SPARROW Modeling in the South Atlantic-Gulf Tennessee Region
At what scales are results from the SAGT SPARROW model applicable in Florida?
It has been suggested that the South Atlantic-Gulf Tennessee (SAGT)-SPARROW total nitrogen model is a regional model, and is not calibrated for Florida. SPARROW models are generally designed to be scale independent and are considered to be valid across a wide range of spatial scales, corresponding approximately to the scale of the geospatial data used to calibrate the model. Typically, SPARROW models can be used to simulate water-quality conditions over scales ranging from single stream reach catchments (ranging from a few square kilometers to tens of square kilometers) up to the size of large watersheds and river basins that span thousands of square kilometers. Thus, SPARROW models are flexible and can be used to perform various types of assessments that span a range of basin sizes.

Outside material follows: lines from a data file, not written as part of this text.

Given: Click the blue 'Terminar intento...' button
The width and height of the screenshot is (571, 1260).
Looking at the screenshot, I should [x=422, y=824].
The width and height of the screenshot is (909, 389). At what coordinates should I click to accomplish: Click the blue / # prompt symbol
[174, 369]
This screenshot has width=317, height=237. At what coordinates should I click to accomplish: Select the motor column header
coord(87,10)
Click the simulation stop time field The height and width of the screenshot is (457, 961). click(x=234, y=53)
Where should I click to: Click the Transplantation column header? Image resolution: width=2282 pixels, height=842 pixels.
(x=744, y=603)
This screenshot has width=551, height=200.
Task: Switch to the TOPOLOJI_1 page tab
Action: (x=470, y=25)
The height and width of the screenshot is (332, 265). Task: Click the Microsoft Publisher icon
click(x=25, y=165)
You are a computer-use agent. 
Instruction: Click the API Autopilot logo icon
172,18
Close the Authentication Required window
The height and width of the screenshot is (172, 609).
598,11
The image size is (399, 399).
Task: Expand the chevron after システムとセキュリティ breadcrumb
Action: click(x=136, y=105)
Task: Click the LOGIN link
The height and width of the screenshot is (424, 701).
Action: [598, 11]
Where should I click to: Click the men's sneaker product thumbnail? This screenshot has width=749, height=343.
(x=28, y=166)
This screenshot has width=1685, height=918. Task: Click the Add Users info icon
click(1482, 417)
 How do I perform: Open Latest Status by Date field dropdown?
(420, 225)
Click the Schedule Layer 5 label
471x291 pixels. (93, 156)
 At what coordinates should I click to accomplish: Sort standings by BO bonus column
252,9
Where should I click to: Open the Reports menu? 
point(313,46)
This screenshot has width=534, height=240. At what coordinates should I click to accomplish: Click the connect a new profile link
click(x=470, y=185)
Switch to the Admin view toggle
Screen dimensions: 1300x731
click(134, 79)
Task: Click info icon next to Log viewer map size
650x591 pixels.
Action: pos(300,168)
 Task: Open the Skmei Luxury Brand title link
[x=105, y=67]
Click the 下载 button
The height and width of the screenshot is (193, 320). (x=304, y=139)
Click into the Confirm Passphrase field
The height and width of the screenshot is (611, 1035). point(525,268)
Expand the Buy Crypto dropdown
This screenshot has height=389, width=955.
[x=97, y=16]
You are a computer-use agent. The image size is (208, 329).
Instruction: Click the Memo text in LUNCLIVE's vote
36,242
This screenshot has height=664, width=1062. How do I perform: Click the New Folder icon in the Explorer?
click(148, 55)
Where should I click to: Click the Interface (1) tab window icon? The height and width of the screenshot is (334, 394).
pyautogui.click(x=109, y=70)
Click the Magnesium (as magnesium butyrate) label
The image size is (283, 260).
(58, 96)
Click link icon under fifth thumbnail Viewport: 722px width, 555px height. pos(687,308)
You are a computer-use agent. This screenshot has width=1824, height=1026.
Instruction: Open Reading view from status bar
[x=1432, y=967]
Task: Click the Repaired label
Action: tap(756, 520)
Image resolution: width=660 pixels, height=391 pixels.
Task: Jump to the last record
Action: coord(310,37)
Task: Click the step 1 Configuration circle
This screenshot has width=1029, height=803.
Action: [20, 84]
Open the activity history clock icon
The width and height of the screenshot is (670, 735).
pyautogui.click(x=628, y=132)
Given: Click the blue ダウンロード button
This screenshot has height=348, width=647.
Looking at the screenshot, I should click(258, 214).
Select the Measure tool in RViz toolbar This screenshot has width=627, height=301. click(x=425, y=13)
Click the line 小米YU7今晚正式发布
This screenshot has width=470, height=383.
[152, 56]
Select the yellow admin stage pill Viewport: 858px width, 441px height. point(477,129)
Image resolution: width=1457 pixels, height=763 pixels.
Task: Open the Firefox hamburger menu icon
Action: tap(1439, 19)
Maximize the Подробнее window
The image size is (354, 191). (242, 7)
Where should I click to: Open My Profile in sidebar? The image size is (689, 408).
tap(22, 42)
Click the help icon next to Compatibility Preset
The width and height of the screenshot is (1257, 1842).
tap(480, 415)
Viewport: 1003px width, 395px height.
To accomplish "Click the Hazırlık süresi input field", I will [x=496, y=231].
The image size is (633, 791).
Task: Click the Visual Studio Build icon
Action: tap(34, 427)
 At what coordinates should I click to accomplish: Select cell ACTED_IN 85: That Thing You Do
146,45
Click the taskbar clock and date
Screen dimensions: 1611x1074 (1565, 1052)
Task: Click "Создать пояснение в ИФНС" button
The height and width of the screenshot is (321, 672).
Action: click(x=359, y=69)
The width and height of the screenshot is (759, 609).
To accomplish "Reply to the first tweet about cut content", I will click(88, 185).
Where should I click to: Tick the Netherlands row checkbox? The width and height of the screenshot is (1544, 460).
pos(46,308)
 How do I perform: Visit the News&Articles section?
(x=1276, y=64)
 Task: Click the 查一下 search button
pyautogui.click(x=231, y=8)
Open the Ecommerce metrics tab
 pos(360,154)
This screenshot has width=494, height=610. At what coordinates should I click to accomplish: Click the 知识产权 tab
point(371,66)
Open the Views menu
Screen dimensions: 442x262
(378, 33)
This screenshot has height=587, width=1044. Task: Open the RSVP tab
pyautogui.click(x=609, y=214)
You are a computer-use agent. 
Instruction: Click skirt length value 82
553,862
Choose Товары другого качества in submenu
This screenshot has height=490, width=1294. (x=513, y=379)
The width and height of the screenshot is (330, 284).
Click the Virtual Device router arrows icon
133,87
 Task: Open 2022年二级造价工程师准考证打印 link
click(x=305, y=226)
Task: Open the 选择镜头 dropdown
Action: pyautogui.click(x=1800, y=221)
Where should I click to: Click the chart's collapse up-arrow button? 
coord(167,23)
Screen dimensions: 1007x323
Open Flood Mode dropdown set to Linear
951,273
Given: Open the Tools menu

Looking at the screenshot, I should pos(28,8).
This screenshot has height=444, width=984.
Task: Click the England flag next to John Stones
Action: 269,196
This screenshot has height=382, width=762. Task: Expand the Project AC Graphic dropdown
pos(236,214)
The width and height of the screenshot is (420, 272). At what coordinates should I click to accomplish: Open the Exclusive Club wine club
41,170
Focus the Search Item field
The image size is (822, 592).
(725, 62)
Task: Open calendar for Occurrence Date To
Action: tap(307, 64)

Regional scale geospatial data, developed along watershed boundaries, were used to calibrate the SAGT-SPARROW total nitrogen model (Hoos and McMahon, 2009). The ability of the model to accurately predict loadings at small spatial scales is limited by the degree of spatial resolution in the geospatial datasets. Some of these geospatial datasets, such as inputs from fertilizer use and livestock, are resolved only to the county level, although the spatial accuracy of the county-level data was enhanced for the SAGT SPARROW total nitrogen model through the use of detailed land use data (USGS National Land Cover Data set) to spatially refine the location of agricultural activities within counties. Nevertheless, because the average county size in the SAGT SPARROW model domain is 1425 km2, we have suggested extra caution in interpreting nitrogen source terms for reaches where the watershed size is approximately that size or smaller. The SAGT-SPARROW predictions of total nitrogen load and source shares can therefore be used to assess water-quality conditions in terminal reaches for watersheds contributing to, for example, Choctawhatchee Bay or Charlotte Harbor (watershed drainage area = 13,496 and 8,134 km2, respectively), but should be used with caution to assess conditions in terminal reaches for watersheds contributing to, for example, Sarasota Bay (653 km2).
The SAGT-SPARROW total nitrogen model was calibrated to fit observed nutrient flux measurements at 321 monitoring sites, ranging in size from 15 to 28,000 square kilometers (interquartile range from 230 to 1,600 square kilometers). No spatial structure was observed in the model residuals that indicates that the model performed any better or worse in Florida compared to the other States or watersheds in the SAGT model domain.
The geology in some parts of Florida favors an exchange of water and nitrogen between surface water and groundwater. Is SPARROW valid in these areas?
As discussed in Hoos and McMahon (2009), the SPARROW approach of explaining instream loads based on watershed attributes has limitations for stream reaches for which the actual hydrologic boundaries do not correspond with the apparent watershed determined from surface topography. This may occur in certain river basins in northern and central Florida where flow exchange with the underlying regional aquifer contributes substantial nitrogen influx to and outflux from the surface-water basins. Model predictions are presented for river basins identified with this concern (Oklawaha, Crystal, Lower Sante Fe, Lower Suwanee, St. Marks, and Chipola River basins) but may be less reliable due to this unmodeled flux component. In addition, accuracy of SPARROW model predictions for the St. Johns River and Indian River basin may be affected by inadequate representation of the hydrologic network by the ERF1_2 digital segmented network used in the model.